Los esfuerzos un tanto tardíos de las autoridades monetarias de los países ricos por defender el valor del dólar, el euro y la libra esterlina perjudicarán a los países más pobres que, sin crédito a tasas reducidas, tendrán que depender de sus por lo común muy precarios recursos propios. Algunos, como Sri Lanka, ya han visto caer precipitadamente su nivel de vida. Se prevé que dentro de poco otros, entre ellos Egipto, El Líbano y, desde luego, la Argentina, compartan el mismo destino. Asimismo, se teme que, a menos que se desbloqueen pronto los puertos por los que han de pasar las exportaciones agrícolas de Ucrania y Rusia, haya hambrunas en África, el Oriente Medio y zonas extensas del sur de Asia que impulsen una nueva marejada de refugiados hacia Europa.
Por ahora cuando menos, los líderes de los países ricos están dando prioridad a la defensa de sus propios intereses inmediatos y por lo tanto son reacios a ayudar a los pobres. Aunque en algunos círculos persiste la convicción de que a los occidentales les corresponde asumir más responsabilidad por lo que suceda en lo que algunos todavía llaman “el tercer mundo”, el consenso es que es deber de las autoridades locales, por corruptos e ineptos que sean, solucionar todos los problemas que afligen a sus países particulares. ¿Es egoísta tal actitud? En cierto modo sí lo es, pero es comprensible que, luego del fracaso humillante de los intentos de transformar sociedades de tradiciones que son incompatibles con las occidentales en democracias modernas, los norteamericanos y europeos hayan preferido limitarse a dar consejos y ofrecer ayuda humanitaria sin pedir mucho a cambio.

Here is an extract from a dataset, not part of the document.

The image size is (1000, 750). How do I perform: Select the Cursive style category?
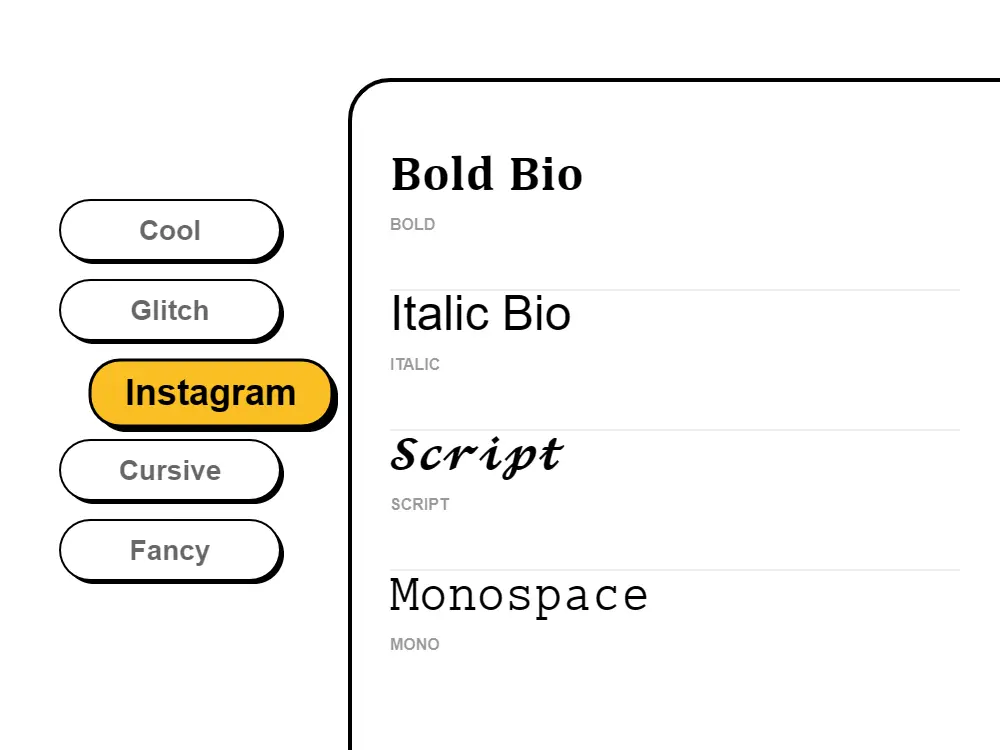coord(170,470)
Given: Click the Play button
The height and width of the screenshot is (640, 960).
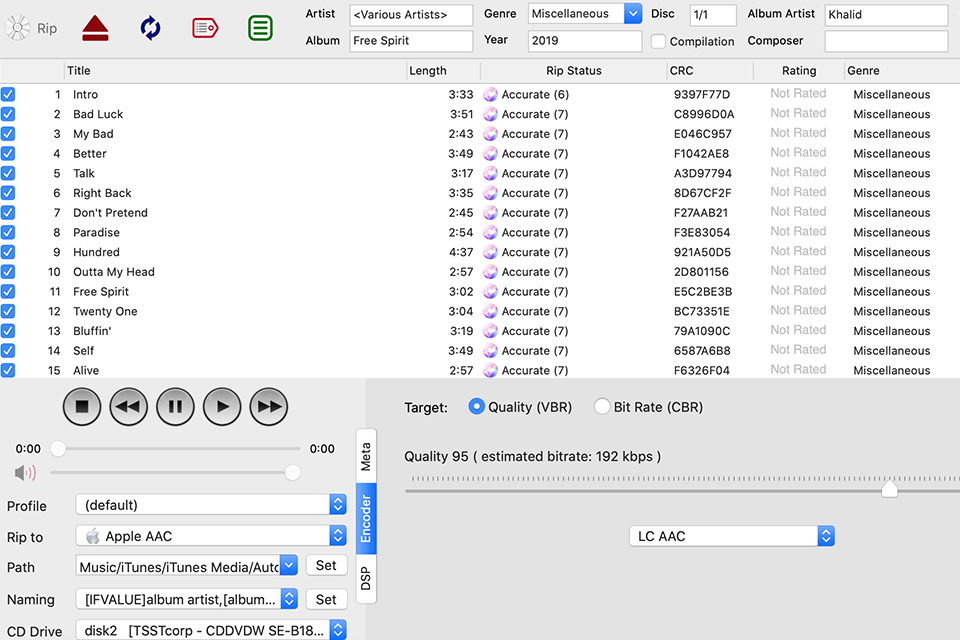Looking at the screenshot, I should [x=222, y=407].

Impresionados por la pérdida de confianza de los occidentales en la superioridad de sus propios valores, las líderes de China y el mundo musulmán están resueltos a aprovechar lo que para ellos es una oportunidad histórica. Desde su punto de vista, la “autocrítica” obsesiva de las elites intelectuales de Estados Unidos y, si bien de manera menos visceral, de ciertos países europeos, es un síntoma de debilidad, una señal de que, por fin, el Occidente que, hace menos de un siglo, pudo tratar al resto del mundo como un campo de batalla en que le era dado resolver sus diferencias internas sin preocuparse en absoluto por la opinión de sus habitantes, por fin está batiéndose en retirada.
Comparte tal opinión Vladimir Putin; imaginaba que los norteamericanos y europeos le dejarían apropiarse de Ucrania sin hacer mucho más que condenarlo en la ONU y aplicar algunas sanciones económicas simbólicas. Se equivocaba. Para su sorpresa, los occidentales entendieron que sería suicida permitirle cambiar las reglas que durante décadas han dominado las relaciones internacionales, de las que una de las más básicas es que siempre hay que respetar las fronteras existentes por arbitrarias que algunas parezcan. Si bien en docenas de lugares es tentadoramente fácil atribuirlas a injusticias históricas, procurar modificarlas por la fuerza, como está tratando de hacer Putin, desataría el caos. Con argumentos similares a los usados por el autócrata ruso, el régimen chino podría intentar apropiarse de Taiwán mientras que Turquía, cuyo “sultán” Recep Erdogan tiene aspiraciones imperiales muy parecidas a las de Putin, da a entender que tiene derecho a invadir una serie de islas griegas.